Abstract:
Emerging automotive and consumer applications such as vehicle stability control, GPS backup and many others are generating a growing demand for inertial sensors with an increasing range of functionality including digital interfacing, built-in self-test, calibration and temperature compensation.
Among various techniques for implementing inertial sensor interfaces, Σ∆ modulation provides the benefits of intrinsically linear, two-level force-feedback and analog-to-digital conversion. Analysis of state-of-the-art, second-order Σ∆ inertial sensors, however, shows that the inherent digitization brings a significant resolution penalty, which cannot be eliminated by simply increasing the oversampling ratio. In addition, a tradeoff between resolution and phase compensation forces the feedback loop in second-order systems to operate with reduced phase margin.

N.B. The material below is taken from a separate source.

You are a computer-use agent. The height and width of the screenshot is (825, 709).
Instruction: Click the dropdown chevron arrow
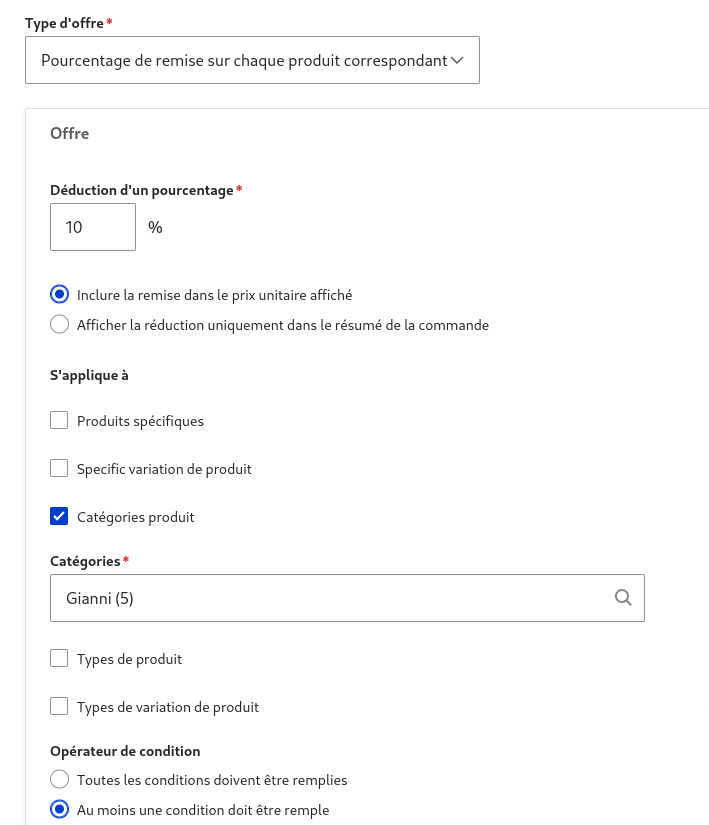pos(458,60)
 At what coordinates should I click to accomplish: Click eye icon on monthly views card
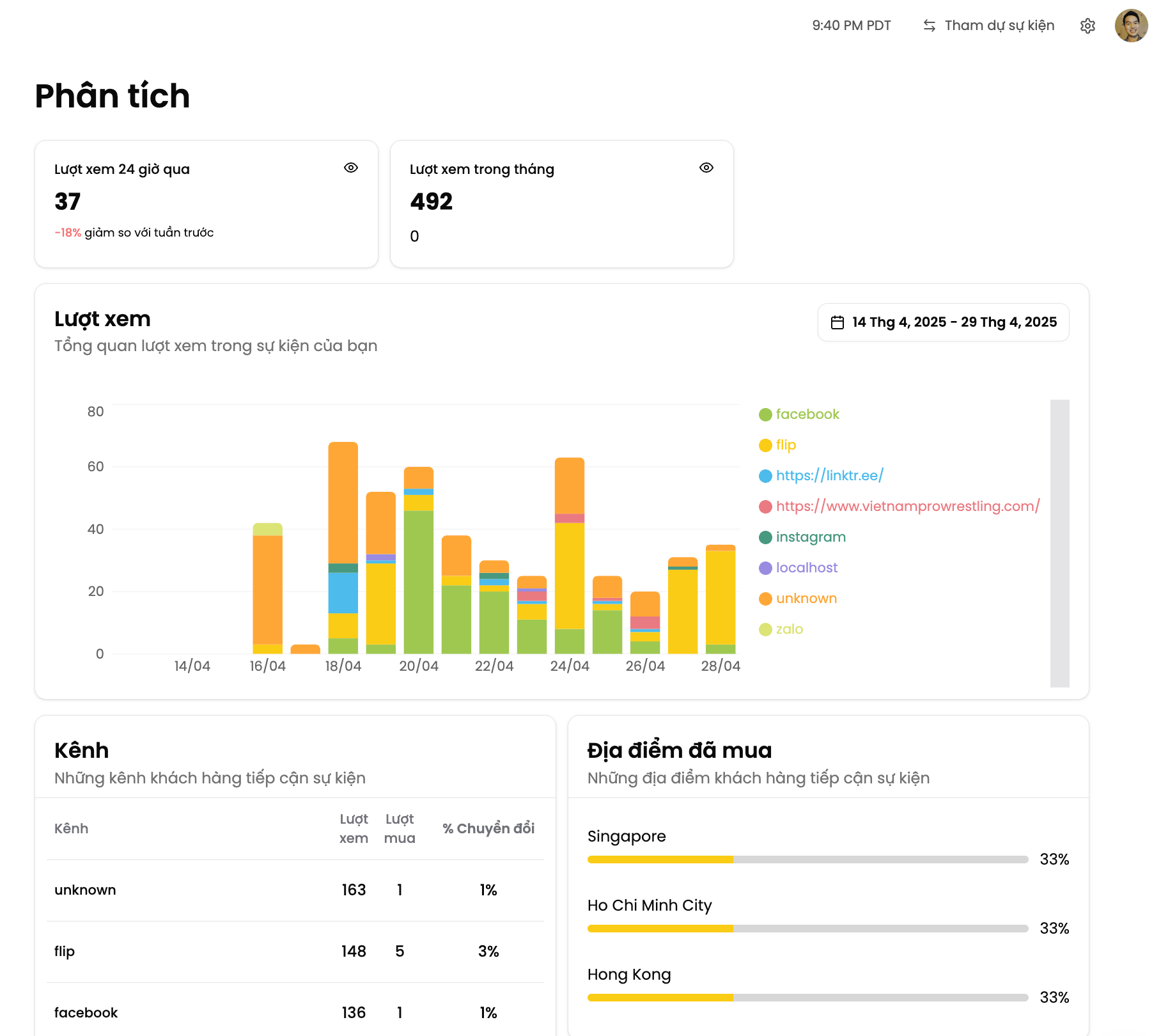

This dissertation presents high-order Σ∆ modulation as a solution to the resolution and phase compensation limitations of existing implementations. The proposed system performs additional electronic filtering in the feedback loop to eliminate the quantization noise overhead and allows for increased phase compensation without degrading the resolution.
As a proof of concept a fourth-order Σ∆ interface was implemented in a standard 0.5μm CMOS process and tested with a gyroscope and accelerometer achieving 1°/sec/√Hz and 150μg/√Hz of resolution, respectively. Comparison between measurement and simulation shows that the contribution of the quantization error to the total noise of the system is negligible.
Publication date:
May 31, 2004
Publication type:
Ph.D. Dissertation
Citation:
Petkov, V. P. (2004). High-order [sigma Delta] Interface for Micromachined Inertial Sensors. United States: University of California, Berkeley.